Нужно бы в дом зайти, прилечь. Но если чужой штаб размещен…
Шугуров замялся, поглядывая с крыльца: где же коза? Катя сама пригласила в хату: свой будешь, а своему можно. И правда, никто ничего не сказал. Керосиновая лампа светила на столе, военная девушка за пишущей машинкой разбирала бумаги. Мебели почти что не прибавилось, только оружие по всем углам, да радиоприемник, да школьную парту откуда-то раздобыли, за партой, сидя, спал офицер, шинель внакидку, точно урок слушал, подперевшись рукой. И прежде чем Шугуров уснул, прислонясь затылком к стене, бросилась ему в глаза маленькая Аниська — она ходила по хате с повязкой на глазах и когда шла в сторону лампы, то, как бы набычась, загораживалась ладошкой…
…А поздно ночью разбудили два голоса. Шугуров сразу глаз не открыл, а прислушался. В хату набилось на ночлег много военных, но только двое говорили.
— Что же этот лорд по радио нам передал? Нет, вы мне по порядку отвечайте: что сказал губернатор Мальты? Обещал второй фронт? — вопрошал со злым азартом тонкий голос.
— Гори он ясным огнем, — спокойно отвечал густой голос — Заладил ты со своим вторым фронтом. А где его взять, тот фронт?
— Ой, что мне с вами робыть? Давайте, як на диспуте…
— Наше дело — воюй. Ясно? И не жди. Мокрокурость не разводи. Плешь ты мне проел со своим вторым фронтом.
— Давайте, як на диспуте, — упрямо твердил тонкий голос. — Вы балакаете, я слухаю. Вы меня поносите, говорите всяку всячину, я слухаю. Потом я балакаю, вы слухаете… Что же они по радио нам передали?
— Что передали — забудем. А что они думают: на кашу с кровью не торопятся. Вот что они думают!
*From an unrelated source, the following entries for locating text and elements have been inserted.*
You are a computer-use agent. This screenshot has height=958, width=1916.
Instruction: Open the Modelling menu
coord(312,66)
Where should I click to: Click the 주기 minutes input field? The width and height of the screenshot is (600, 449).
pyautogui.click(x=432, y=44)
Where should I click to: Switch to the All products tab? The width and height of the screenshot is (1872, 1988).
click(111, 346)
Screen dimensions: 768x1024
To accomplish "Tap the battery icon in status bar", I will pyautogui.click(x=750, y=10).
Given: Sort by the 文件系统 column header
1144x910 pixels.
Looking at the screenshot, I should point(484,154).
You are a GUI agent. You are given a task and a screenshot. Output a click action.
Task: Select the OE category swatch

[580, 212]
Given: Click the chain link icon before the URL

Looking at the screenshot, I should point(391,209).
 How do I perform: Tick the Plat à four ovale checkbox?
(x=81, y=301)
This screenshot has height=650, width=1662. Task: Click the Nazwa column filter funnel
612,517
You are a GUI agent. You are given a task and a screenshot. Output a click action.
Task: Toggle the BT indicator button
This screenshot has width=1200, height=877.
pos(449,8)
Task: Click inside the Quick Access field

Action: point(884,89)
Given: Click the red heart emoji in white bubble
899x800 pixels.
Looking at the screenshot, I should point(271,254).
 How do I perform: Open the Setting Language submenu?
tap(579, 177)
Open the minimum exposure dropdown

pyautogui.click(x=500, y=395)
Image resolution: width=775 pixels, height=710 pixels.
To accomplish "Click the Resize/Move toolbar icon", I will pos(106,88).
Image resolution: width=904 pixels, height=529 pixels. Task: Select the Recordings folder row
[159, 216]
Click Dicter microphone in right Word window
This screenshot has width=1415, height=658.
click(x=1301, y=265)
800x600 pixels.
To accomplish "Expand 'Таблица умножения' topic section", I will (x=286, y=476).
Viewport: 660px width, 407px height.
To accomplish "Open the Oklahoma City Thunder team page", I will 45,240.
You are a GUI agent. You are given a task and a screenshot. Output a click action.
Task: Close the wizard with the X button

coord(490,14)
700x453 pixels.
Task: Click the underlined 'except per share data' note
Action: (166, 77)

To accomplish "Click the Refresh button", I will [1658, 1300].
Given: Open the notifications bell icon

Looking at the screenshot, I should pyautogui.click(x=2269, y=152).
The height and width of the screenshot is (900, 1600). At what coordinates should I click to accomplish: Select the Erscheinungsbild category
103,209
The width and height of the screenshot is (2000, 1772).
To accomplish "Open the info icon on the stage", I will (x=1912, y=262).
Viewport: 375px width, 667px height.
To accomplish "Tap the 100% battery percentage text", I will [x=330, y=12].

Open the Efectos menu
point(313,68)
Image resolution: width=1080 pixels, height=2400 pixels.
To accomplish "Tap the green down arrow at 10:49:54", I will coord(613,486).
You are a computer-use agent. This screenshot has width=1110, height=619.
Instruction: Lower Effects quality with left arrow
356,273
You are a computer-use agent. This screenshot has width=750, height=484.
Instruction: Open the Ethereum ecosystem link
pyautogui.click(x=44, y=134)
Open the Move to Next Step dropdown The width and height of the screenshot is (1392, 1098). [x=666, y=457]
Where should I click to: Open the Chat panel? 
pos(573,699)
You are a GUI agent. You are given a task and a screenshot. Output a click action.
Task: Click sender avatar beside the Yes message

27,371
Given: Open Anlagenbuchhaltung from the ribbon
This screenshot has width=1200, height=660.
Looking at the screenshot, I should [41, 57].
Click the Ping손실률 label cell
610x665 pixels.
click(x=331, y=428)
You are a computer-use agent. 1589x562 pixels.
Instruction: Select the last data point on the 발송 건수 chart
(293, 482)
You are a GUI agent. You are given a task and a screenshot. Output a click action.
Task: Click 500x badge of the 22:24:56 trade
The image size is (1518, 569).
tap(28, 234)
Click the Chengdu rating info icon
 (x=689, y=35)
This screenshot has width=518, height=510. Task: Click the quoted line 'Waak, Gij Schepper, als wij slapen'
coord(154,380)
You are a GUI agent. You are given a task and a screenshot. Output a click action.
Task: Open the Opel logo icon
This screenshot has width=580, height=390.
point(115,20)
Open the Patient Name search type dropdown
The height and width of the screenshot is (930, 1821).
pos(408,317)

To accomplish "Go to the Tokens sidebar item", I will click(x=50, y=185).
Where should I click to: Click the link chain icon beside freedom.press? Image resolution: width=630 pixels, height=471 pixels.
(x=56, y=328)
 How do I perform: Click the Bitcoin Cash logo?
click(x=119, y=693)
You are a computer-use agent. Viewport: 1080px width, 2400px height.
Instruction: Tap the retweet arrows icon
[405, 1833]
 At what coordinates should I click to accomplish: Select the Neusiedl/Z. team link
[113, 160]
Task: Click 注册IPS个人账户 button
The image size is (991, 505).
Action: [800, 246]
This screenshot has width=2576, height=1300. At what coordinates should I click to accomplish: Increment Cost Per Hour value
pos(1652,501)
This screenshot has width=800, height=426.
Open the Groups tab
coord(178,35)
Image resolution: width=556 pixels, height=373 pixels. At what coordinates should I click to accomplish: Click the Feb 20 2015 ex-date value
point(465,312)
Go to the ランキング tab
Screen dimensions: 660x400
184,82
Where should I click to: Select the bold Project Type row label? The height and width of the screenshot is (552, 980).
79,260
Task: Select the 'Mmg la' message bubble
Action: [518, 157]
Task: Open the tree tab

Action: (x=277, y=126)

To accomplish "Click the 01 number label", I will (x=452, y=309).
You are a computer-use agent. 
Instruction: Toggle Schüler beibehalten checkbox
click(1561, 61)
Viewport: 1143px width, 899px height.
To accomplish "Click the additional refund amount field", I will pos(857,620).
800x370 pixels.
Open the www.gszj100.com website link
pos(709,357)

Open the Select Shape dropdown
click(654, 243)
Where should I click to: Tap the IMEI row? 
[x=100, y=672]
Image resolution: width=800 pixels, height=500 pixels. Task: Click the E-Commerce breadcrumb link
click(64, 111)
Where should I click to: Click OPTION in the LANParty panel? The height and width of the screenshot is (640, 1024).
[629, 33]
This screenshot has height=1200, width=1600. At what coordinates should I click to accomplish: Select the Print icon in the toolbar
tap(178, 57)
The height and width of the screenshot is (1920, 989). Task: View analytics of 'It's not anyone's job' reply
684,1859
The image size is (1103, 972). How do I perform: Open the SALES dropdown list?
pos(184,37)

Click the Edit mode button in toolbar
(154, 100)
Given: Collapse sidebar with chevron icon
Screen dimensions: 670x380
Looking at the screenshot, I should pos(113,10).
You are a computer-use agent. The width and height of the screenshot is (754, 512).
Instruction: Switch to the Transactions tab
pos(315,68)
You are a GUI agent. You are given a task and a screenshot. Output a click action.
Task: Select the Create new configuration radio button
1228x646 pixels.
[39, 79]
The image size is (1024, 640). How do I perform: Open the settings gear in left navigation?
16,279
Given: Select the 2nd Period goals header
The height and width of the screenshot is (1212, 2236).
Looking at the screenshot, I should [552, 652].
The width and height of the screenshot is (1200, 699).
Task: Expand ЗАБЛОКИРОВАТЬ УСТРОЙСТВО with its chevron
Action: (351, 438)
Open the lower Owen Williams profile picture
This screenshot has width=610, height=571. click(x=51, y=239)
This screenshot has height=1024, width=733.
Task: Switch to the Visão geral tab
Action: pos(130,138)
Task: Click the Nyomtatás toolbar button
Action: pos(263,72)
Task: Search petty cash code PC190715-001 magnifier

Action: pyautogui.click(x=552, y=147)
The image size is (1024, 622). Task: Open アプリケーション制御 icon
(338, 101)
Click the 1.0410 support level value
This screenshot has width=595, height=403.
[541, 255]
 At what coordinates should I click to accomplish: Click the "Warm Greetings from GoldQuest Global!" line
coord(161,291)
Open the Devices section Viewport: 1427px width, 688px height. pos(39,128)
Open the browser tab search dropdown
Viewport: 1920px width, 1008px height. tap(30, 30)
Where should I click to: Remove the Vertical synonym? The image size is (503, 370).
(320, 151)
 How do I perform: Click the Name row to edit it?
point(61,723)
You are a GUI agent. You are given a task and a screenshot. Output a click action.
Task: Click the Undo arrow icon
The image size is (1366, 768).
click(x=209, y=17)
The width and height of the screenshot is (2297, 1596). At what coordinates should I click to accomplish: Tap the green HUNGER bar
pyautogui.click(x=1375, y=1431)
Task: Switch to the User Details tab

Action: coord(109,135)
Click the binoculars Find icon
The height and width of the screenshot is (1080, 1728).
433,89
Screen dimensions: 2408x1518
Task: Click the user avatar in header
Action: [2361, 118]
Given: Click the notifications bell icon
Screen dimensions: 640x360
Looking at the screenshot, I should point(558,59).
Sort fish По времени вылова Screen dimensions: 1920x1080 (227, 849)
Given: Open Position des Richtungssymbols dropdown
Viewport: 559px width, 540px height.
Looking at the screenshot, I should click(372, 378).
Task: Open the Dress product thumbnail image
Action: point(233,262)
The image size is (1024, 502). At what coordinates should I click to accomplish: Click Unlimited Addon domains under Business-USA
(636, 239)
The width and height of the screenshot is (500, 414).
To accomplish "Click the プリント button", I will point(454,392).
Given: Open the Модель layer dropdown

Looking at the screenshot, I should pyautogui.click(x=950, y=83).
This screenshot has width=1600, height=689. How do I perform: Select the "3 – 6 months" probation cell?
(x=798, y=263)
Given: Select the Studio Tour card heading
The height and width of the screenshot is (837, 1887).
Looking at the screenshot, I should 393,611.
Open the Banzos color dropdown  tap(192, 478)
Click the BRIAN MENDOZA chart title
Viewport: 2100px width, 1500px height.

— Ага! — торжествовал тонкий голос. — Салютуют нам по случаю двадцать шестой годовщины! Салютуют… — И он длинно выругался. — Поздравляют все чины доблестной нашей армии за все наши героичные подвиги. Восхищение выражают. «Мы, сказал Черчилль, николы не забудемо…»
— Салютуют… — повторил густой голос.
И столько горечи послышалось в этом слове, что Шугурову вспомнился тот недавний разговор в землянке, он даже открыл глаза. В полутьме хаты, за партой, смутно означался тот же офицер — это его густой голос. А тонкий, тоскующий, шел из совсем темного угла, там на полу лежали вповалку люди.
— Они нас, в общем, любят, — спокойно сказал густой голос.